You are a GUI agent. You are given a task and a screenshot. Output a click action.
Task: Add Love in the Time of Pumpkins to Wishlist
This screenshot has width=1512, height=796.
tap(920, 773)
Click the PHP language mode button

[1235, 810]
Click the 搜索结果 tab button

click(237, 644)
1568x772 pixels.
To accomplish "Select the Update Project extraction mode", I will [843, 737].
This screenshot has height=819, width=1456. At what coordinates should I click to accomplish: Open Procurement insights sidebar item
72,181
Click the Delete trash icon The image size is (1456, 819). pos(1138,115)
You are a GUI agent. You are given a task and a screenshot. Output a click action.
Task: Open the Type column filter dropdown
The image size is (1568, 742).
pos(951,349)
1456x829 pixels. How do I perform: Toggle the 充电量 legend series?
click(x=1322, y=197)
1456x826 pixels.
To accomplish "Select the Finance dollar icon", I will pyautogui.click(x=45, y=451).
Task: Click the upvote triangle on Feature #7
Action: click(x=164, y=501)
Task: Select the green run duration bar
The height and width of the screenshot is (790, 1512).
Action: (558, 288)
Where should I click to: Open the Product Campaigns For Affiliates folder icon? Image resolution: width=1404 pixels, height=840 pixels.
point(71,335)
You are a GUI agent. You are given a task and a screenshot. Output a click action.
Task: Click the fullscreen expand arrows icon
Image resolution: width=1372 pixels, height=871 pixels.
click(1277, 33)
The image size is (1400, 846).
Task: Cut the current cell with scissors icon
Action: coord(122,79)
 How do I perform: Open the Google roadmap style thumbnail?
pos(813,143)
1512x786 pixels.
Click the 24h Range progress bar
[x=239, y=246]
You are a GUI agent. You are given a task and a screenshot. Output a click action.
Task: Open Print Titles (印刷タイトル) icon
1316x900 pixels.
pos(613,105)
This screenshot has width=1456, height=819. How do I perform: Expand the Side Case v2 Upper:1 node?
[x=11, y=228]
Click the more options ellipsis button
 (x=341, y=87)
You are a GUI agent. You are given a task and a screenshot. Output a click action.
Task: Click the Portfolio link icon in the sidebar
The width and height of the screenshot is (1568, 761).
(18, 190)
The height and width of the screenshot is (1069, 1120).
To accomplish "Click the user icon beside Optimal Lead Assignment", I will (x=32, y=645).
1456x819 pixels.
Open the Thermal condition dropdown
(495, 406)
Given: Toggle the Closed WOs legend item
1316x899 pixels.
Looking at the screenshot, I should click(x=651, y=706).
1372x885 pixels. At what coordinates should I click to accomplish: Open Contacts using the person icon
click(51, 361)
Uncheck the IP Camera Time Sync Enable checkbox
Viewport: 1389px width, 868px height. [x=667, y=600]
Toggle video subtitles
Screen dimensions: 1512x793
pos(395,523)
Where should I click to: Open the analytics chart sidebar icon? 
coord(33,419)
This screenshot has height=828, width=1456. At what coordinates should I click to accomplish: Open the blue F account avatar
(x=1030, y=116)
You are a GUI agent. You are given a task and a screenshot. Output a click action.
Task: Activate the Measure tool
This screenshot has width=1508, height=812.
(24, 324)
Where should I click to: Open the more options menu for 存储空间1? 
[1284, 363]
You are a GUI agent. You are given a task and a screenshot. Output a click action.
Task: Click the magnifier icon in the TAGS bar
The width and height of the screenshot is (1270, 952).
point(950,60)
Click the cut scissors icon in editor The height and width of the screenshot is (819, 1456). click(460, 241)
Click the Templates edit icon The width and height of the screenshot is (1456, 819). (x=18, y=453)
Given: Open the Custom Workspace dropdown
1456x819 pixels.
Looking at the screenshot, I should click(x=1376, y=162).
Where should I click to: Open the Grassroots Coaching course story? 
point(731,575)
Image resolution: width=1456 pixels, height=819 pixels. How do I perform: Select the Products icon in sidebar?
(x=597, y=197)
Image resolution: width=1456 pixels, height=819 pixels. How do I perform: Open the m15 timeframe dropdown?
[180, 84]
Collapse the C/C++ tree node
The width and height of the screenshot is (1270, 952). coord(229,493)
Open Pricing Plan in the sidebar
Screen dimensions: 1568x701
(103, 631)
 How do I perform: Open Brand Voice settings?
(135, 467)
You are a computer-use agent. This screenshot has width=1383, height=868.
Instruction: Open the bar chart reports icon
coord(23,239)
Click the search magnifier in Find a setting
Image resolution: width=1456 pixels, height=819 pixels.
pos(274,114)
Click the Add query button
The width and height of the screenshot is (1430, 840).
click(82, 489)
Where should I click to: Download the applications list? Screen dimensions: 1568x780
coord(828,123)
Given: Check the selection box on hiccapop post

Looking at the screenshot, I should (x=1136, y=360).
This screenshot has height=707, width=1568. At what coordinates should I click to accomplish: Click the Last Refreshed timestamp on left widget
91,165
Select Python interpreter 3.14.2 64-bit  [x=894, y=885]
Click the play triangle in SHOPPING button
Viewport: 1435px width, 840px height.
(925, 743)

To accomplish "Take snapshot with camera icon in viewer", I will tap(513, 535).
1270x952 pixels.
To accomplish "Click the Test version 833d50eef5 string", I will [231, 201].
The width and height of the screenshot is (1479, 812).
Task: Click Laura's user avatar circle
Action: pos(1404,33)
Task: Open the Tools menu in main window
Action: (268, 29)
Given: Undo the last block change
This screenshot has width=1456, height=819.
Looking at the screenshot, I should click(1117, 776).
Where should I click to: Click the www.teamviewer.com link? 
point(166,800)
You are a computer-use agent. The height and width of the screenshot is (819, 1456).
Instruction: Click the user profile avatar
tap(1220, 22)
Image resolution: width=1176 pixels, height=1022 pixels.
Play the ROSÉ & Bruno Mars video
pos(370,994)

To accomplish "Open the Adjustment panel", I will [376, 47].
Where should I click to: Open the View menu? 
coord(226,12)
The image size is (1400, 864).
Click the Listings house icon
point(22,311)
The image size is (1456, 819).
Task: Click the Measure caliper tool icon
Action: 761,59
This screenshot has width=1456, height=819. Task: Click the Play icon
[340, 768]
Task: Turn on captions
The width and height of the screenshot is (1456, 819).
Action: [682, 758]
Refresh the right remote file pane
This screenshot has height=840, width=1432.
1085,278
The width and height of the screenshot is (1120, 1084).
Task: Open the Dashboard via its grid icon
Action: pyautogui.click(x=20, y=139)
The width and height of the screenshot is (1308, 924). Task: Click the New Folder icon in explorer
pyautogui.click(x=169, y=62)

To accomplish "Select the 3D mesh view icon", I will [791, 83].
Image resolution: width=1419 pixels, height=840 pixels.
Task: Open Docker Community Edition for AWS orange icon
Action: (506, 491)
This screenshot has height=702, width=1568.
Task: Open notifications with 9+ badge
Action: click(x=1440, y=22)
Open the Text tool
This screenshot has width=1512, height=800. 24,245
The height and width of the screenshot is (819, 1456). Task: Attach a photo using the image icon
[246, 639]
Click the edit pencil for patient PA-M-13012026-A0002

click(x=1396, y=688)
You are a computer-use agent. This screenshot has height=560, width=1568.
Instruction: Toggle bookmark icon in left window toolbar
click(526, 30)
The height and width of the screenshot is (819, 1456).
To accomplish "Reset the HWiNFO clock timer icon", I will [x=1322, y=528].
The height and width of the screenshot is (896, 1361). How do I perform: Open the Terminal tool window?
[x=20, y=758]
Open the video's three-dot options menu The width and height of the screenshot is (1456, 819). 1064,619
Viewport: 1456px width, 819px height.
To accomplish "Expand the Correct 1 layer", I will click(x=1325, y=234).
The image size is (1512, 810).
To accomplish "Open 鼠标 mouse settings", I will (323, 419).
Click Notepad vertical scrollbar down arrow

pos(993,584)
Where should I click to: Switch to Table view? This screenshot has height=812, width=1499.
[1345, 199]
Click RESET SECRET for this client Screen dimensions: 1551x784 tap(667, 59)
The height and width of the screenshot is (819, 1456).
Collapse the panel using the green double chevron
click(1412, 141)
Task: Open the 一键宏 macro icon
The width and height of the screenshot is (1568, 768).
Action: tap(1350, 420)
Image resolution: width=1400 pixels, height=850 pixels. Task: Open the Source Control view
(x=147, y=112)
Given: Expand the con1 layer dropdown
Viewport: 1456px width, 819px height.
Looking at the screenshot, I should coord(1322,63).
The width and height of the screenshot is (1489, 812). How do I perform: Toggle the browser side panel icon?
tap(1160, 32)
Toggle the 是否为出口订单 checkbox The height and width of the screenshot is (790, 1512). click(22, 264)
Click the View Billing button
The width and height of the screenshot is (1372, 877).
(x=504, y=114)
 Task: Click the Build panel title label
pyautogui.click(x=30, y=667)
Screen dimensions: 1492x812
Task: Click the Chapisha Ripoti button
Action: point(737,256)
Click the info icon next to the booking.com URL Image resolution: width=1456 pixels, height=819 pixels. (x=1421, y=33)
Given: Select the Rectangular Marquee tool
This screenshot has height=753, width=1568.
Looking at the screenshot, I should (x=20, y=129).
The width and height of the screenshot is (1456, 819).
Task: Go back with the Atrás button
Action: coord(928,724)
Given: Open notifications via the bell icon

### ASSIGNMENT
Extract all lines from the material above that include the word "computer".

### RESULT OF THE TASK
You are a computer-use agent. This screenshot has width=1383, height=868.
You are a computer-use agent. The height and width of the screenshot is (819, 1456).
You are a computer-use agent. This screenshot has height=560, width=1568.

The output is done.